The story tells of Thiago’s former intrigue in playing with the yellow, plastic Minion characters from Despicable Me. Now his favorite pastime is to pat down people and pretend to handcuff them, incidents he surely saw first-hand while in Immigration and Customs Enforcement (ICE) custody.
“Our volunteers are seeing the significant and real toll that these traumatic separations have had on these children’s and these families’ lives, which persist even after reunification,” Joanna Franchini, who is coordinating a national network of volunteers working with migrant children and their parents called Together & Free, told The New York Times.
But the true abomination is that Trump and his cohorts were warned about damaging the “best interest” of these children, according to an article in USA Today, which reported on a Senate Judiciary Committee hearing held on Tuesday.
“We’re here today because the Trump Administration has engaged in… a deeply immoral and haphazard policy that fundamentally betrays American values,” said California Sen. Dianne Feinstein, the top Democrat on the committee.
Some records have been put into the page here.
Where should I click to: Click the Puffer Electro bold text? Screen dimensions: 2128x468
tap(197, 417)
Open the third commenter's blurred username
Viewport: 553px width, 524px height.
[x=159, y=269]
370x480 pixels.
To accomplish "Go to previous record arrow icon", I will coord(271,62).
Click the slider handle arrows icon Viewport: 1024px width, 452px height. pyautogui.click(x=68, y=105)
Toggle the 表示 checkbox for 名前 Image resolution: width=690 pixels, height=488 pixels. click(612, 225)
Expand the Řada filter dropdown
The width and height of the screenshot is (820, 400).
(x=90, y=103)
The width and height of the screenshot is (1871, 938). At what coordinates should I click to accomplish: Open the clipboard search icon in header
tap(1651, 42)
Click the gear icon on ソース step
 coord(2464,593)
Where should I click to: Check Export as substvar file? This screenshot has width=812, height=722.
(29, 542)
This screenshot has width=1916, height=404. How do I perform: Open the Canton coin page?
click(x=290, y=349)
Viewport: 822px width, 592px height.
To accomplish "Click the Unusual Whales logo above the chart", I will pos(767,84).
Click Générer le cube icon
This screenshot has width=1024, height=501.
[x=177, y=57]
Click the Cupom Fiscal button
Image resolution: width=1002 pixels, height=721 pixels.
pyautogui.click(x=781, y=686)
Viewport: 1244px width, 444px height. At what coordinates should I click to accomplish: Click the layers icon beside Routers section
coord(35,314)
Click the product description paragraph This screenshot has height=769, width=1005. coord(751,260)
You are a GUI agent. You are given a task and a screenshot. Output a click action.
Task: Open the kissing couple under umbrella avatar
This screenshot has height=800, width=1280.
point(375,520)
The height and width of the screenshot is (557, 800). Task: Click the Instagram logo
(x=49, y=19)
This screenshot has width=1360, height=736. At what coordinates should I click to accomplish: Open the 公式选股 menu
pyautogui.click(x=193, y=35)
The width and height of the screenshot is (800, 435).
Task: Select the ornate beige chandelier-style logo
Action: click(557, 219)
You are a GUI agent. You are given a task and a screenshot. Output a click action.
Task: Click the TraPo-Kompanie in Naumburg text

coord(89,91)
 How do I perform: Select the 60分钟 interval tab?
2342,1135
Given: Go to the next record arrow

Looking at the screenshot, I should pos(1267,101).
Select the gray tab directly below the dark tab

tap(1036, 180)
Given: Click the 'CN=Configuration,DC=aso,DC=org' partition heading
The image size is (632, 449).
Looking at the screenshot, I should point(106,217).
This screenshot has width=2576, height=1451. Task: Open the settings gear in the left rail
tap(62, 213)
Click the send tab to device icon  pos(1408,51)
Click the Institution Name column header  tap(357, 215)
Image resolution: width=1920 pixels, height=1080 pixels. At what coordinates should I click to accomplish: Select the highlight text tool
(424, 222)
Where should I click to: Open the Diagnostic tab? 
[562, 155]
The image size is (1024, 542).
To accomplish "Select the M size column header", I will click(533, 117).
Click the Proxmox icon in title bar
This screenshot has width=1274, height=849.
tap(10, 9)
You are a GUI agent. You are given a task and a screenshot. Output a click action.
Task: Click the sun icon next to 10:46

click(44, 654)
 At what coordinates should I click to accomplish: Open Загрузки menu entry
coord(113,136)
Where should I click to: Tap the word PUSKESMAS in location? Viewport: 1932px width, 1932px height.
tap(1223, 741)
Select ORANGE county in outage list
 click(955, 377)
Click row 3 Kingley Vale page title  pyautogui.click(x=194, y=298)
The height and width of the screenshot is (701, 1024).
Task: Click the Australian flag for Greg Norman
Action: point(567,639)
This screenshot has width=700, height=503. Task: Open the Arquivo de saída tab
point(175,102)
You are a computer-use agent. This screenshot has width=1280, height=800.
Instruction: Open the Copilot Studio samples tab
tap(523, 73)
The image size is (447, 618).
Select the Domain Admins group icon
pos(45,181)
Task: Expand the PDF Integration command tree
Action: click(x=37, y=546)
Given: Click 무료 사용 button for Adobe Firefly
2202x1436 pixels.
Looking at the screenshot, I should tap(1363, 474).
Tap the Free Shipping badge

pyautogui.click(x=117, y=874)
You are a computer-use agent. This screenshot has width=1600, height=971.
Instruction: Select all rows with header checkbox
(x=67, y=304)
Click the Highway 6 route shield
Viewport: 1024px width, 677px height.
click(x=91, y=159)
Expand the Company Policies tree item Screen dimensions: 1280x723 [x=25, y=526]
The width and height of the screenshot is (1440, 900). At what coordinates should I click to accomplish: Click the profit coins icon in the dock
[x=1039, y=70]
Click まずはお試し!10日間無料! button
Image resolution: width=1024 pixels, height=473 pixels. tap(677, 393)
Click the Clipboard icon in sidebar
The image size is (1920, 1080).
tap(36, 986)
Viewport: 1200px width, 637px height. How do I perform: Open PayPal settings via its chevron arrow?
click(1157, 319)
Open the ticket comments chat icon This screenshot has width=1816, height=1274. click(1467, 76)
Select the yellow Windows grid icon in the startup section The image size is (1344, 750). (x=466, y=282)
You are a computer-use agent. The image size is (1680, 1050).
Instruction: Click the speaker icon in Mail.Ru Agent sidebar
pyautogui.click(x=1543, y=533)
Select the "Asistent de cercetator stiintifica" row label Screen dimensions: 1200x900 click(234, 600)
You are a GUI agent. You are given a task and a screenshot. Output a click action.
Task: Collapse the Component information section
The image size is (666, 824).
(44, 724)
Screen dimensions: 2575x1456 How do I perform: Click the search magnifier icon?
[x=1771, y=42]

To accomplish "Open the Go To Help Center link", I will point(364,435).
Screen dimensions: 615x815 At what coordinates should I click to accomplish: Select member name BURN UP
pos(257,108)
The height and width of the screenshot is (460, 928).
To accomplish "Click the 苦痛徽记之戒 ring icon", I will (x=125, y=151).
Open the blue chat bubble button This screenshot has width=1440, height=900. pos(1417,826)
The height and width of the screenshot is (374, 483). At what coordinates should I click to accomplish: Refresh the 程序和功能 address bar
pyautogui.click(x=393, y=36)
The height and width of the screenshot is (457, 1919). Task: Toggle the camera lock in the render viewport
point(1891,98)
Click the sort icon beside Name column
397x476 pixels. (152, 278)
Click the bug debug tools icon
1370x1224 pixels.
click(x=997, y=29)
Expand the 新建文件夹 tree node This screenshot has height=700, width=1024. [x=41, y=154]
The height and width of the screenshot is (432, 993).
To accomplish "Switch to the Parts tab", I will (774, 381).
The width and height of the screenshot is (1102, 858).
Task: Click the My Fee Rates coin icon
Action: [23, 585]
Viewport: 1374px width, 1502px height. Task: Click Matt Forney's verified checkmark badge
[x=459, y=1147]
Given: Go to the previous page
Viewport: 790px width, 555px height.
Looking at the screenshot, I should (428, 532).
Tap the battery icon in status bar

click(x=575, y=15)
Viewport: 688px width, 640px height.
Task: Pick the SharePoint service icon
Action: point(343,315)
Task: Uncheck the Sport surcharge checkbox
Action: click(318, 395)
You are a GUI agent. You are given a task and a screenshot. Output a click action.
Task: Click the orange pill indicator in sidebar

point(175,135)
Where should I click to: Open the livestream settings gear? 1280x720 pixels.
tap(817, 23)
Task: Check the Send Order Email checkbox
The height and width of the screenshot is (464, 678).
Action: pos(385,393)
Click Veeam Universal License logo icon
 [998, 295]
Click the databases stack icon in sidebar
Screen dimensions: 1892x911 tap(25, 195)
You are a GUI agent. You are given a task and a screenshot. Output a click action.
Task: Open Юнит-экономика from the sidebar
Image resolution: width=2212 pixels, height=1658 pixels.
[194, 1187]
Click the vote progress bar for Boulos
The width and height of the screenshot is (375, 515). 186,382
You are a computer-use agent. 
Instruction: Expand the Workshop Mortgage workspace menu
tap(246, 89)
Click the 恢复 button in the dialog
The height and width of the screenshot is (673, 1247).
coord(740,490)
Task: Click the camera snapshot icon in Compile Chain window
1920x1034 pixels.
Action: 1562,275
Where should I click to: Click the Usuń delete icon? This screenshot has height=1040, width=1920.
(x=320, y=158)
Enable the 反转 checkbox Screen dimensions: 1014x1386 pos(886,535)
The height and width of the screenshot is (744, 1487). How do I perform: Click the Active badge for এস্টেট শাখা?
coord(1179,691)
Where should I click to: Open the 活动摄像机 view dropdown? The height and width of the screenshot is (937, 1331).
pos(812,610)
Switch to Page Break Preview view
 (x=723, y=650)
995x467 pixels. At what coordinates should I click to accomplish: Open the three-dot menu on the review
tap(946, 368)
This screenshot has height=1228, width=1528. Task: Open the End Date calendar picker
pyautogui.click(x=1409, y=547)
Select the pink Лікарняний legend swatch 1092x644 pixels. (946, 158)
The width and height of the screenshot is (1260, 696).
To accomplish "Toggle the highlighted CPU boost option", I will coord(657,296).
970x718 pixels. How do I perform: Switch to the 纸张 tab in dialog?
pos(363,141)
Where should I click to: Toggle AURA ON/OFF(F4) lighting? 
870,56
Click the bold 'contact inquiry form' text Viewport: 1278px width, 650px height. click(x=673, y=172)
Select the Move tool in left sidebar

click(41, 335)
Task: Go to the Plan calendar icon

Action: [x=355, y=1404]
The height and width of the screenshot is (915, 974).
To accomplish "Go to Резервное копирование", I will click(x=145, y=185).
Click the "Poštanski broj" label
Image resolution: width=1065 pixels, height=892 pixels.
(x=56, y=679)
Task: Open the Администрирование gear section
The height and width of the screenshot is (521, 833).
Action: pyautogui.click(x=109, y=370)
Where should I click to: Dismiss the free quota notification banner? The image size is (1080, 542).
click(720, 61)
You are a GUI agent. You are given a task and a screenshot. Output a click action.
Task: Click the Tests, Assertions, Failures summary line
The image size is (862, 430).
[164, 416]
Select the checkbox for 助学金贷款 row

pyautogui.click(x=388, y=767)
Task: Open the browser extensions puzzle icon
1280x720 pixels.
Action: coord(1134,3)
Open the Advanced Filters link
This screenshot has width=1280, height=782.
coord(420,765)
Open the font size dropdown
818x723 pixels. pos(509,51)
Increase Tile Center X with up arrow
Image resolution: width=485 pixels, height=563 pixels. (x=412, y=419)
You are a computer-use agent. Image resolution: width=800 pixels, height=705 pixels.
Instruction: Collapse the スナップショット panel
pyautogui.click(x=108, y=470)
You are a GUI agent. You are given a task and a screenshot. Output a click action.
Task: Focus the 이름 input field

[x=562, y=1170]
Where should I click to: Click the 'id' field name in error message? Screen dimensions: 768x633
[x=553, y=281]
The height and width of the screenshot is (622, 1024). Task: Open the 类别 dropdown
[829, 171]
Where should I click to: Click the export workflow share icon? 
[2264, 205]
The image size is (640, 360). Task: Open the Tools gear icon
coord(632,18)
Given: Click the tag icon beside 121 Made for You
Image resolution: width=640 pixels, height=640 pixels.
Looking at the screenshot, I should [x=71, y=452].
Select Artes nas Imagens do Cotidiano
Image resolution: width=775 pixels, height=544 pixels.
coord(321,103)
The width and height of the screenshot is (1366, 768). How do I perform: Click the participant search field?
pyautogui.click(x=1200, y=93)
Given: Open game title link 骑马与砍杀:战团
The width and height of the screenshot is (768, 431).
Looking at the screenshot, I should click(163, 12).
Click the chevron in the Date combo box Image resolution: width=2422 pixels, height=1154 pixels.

These children were separated at the border due to President Trump’s “zero tolerance” policy on immigration. Previously, under different presidential leadership, most families caught at the border were released into the U.S. to await deportation hearings, a policy that has been dubbed by the Trump administration as “catch and release.”
Under the “zero tolerance” policy, families caught at the border illegally were charged with a criminal violation, meaning parents are sent to adult detention centers without their children. After extreme backlash from both Democrats and Republicans, Trump ended this practice in June.
Horrific anecdotes continue to stream in.
An article on the American Psychological Association’s website indicates that some Salvadoran kids placed with sponsors in the Boston area were evading gang violence in their home country — arriving in Massachusetts only to be recruited by local members of Salvadoran gangs.
The article further points out that there are higher rates of anxiety, depression, conduct problems, and PTSD found among unaccompanied immigrant youth when compared to their accompanied immigrant counterparts.
Not to mention the thousands of immigrants in the past 10 years who have reported sexual assault under ICE custody, as reported by the New York Times.
What’s happening to immigrants in this country is disgusting, inhumane, and un-American. What the United States has done under the auspice of President Trump is terrifying. The trauma these children have experienced will likely stay with them throughout adulthood, according to experts, indelible scars of PTSD that will haunt them for years to come.
Will our government be held accountable? That remains to be seen. Meanwhile, we are witnessing an urgent crisis and I only hope that these children can get the psychiatric help they need.